Repeat the records word for word.

Given information:
-- Opening Marker --
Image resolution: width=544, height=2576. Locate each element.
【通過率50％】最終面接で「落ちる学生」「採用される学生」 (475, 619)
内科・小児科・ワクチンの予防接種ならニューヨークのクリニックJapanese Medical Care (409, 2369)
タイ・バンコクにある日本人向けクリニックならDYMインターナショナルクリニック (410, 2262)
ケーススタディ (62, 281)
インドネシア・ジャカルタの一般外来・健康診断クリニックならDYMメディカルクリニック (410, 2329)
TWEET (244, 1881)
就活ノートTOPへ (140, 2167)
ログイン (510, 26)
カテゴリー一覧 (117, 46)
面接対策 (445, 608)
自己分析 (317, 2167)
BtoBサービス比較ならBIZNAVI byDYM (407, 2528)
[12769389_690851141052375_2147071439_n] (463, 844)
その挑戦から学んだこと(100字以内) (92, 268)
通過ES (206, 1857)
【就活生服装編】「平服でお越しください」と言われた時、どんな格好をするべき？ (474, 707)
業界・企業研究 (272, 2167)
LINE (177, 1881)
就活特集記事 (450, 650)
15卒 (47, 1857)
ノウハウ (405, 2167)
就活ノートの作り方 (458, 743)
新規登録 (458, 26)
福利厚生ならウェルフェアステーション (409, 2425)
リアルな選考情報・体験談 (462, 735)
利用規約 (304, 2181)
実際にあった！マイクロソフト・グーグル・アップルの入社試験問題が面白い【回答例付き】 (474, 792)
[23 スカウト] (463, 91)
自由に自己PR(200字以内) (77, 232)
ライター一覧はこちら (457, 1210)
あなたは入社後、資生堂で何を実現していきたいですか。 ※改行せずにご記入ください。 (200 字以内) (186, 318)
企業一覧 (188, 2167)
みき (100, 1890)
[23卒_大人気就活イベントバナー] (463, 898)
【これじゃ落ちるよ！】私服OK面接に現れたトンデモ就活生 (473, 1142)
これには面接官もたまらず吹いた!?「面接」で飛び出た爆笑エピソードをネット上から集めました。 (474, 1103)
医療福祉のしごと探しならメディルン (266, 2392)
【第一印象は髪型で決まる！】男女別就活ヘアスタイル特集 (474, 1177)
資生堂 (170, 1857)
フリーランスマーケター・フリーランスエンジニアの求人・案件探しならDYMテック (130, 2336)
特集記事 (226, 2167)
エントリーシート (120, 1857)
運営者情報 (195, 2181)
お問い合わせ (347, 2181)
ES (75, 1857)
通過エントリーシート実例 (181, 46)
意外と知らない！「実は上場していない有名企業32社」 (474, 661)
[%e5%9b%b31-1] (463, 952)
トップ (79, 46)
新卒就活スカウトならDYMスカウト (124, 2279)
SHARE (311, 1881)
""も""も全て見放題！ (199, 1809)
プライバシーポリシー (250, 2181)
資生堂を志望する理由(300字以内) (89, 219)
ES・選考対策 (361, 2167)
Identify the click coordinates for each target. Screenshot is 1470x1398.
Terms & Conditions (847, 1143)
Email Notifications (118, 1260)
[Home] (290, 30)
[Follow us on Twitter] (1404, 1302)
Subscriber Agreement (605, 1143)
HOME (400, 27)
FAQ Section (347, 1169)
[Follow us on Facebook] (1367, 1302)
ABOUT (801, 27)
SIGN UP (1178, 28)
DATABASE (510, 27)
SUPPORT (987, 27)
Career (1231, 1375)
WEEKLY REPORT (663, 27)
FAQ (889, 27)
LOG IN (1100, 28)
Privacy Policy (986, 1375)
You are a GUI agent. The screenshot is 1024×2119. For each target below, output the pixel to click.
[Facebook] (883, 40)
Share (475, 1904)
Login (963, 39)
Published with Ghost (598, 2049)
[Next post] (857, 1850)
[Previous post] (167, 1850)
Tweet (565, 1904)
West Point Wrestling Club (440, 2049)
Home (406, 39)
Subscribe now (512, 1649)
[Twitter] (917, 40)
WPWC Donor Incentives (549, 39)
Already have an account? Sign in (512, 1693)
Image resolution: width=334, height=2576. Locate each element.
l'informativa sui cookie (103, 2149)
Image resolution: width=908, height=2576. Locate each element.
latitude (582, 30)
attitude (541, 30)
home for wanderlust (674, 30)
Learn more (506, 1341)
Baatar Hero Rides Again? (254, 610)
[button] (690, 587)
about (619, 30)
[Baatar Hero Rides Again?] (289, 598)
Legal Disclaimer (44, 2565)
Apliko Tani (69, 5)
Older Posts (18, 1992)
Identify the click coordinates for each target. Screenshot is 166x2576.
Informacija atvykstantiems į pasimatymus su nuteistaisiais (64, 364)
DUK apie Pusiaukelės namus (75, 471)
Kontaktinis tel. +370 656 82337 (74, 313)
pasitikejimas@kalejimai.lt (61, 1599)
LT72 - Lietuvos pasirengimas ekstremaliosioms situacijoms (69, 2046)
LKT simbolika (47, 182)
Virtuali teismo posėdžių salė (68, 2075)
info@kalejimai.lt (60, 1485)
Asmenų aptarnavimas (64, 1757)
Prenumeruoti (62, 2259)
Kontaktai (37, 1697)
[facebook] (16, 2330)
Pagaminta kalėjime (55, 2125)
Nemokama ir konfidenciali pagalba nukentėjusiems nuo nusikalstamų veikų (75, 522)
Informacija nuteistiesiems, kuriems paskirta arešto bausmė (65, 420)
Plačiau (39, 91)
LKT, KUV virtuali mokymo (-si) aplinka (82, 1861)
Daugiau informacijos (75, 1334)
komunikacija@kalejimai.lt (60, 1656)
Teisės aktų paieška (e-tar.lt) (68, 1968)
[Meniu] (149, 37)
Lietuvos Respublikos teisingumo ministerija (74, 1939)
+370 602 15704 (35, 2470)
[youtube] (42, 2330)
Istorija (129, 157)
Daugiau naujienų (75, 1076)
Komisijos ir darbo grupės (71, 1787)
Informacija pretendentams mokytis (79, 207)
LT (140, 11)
-- Closing Marker --
Response area:
Image resolution: width=544, height=2576. Locate each element.
【通過率50％】最終面接で「落ちる学生」「採用される学生」 (475, 619)
内科・小児科・ワクチンの予防接種ならニューヨークのクリニックJapanese Medical Care (409, 2369)
タイ・バンコクにある日本人向けクリニックならDYMインターナショナルクリニック (410, 2262)
ケーススタディ (62, 281)
インドネシア・ジャカルタの一般外来・健康診断クリニックならDYMメディカルクリニック (410, 2329)
TWEET (244, 1881)
就活ノートTOPへ (140, 2167)
ログイン (510, 26)
カテゴリー一覧 (117, 46)
面接対策 (445, 608)
自己分析 (317, 2167)
BtoBサービス比較ならBIZNAVI byDYM (407, 2528)
[12769389_690851141052375_2147071439_n] (463, 844)
その挑戦から学んだこと(100字以内) (92, 268)
通過ES (206, 1857)
【就活生服装編】「平服でお越しください」と言われた時、どんな格好をするべき？ (474, 707)
業界・企業研究 (272, 2167)
LINE (177, 1881)
就活特集記事 (450, 650)
15卒 (47, 1857)
ノウハウ (405, 2167)
就活ノートの作り方 (458, 743)
新規登録 (458, 26)
福利厚生ならウェルフェアステーション (409, 2425)
リアルな選考情報・体験談 (462, 735)
利用規約 (304, 2181)
実際にあった！マイクロソフト・グーグル・アップルの入社試験問題が面白い【回答例付き】 (474, 792)
[23 スカウト] (463, 91)
自由に自己PR(200字以内) (77, 232)
ライター一覧はこちら (457, 1210)
あなたは入社後、資生堂で何を実現していきたいですか。 ※改行せずにご記入ください。 (200 字以内) (186, 318)
企業一覧 (188, 2167)
みき (100, 1890)
[23卒_大人気就活イベントバナー] (463, 898)
【これじゃ落ちるよ！】私服OK面接に現れたトンデモ就活生 (473, 1142)
これには面接官もたまらず吹いた!?「面接」で飛び出た爆笑エピソードをネット上から集めました。 (474, 1103)
医療福祉のしごと探しならメディルン (266, 2392)
【第一印象は髪型で決まる！】男女別就活ヘアスタイル特集 (474, 1177)
資生堂 (170, 1857)
フリーランスマーケター・フリーランスエンジニアの求人・案件探しならDYMテック (130, 2336)
特集記事 (226, 2167)
エントリーシート (120, 1857)
運営者情報 (195, 2181)
お問い合わせ (347, 2181)
ES (75, 1857)
通過エントリーシート実例 (181, 46)
意外と知らない！「実は上場していない有名企業32社」 (474, 661)
[%e5%9b%b31-1] (463, 952)
トップ (79, 46)
新卒就活スカウトならDYMスカウト (124, 2279)
SHARE (311, 1881)
""も""も全て見放題！ (199, 1809)
プライバシーポリシー (250, 2181)
資生堂を志望する理由(300字以内) (89, 219)
ES・選考対策 (361, 2167)
Identify the click coordinates for each target. Screenshot is 1470x1398.
Terms & Conditions (847, 1143)
Email Notifications (118, 1260)
[Home] (290, 30)
[Follow us on Twitter] (1404, 1302)
Subscriber Agreement (605, 1143)
HOME (400, 27)
FAQ Section (347, 1169)
[Follow us on Facebook] (1367, 1302)
ABOUT (801, 27)
SIGN UP (1178, 28)
DATABASE (510, 27)
SUPPORT (987, 27)
Career (1231, 1375)
WEEKLY REPORT (663, 27)
FAQ (889, 27)
LOG IN (1100, 28)
Privacy Policy (986, 1375)
You are a GUI agent. The screenshot is 1024×2119. For each target below, output the pixel to click.
[Facebook] (883, 40)
Share (475, 1904)
Login (963, 39)
Published with Ghost (598, 2049)
[Next post] (857, 1850)
[Previous post] (167, 1850)
Tweet (565, 1904)
West Point Wrestling Club (440, 2049)
Home (406, 39)
Subscribe now (512, 1649)
[Twitter] (917, 40)
WPWC Donor Incentives (549, 39)
Already have an account? Sign in (512, 1693)
Image resolution: width=334, height=2576. Locate each element.
l'informativa sui cookie (103, 2149)
Image resolution: width=908, height=2576. Locate each element.
latitude (582, 30)
attitude (541, 30)
home for wanderlust (674, 30)
Learn more (506, 1341)
Baatar Hero Rides Again? (254, 610)
[button] (690, 587)
about (619, 30)
[Baatar Hero Rides Again?] (289, 598)
Legal Disclaimer (44, 2565)
Apliko Tani (69, 5)
Older Posts (18, 1992)
Identify the click coordinates for each target. Screenshot is 166x2576.
Informacija atvykstantiems į pasimatymus su nuteistaisiais (64, 364)
DUK apie Pusiaukelės namus (75, 471)
Kontaktinis tel. +370 656 82337 (74, 313)
pasitikejimas@kalejimai.lt (61, 1599)
LT72 - Lietuvos pasirengimas ekstremaliosioms situacijoms (69, 2046)
LKT simbolika (47, 182)
Virtuali teismo posėdžių salė (68, 2075)
info@kalejimai.lt (60, 1485)
Asmenų aptarnavimas (64, 1757)
Prenumeruoti (62, 2259)
Kontaktai (37, 1697)
[facebook] (16, 2330)
Pagaminta kalėjime (55, 2125)
Nemokama ir konfidenciali pagalba nukentėjusiems nuo nusikalstamų veikų (75, 522)
Informacija nuteistiesiems, kuriems paskirta arešto bausmė (65, 420)
Plačiau (39, 91)
LKT, KUV virtuali mokymo (-si) aplinka (82, 1861)
Daugiau informacijos (75, 1334)
komunikacija@kalejimai.lt (60, 1656)
Teisės aktų paieška (e-tar.lt) (68, 1968)
[Meniu] (149, 37)
Lietuvos Respublikos teisingumo ministerija (74, 1939)
+370 602 15704 (35, 2470)
[youtube] (42, 2330)
Istorija (129, 157)
Daugiau naujienų (75, 1076)
Komisijos ir darbo grupės (71, 1787)
Informacija pretendentams mokytis (79, 207)
LT (140, 11)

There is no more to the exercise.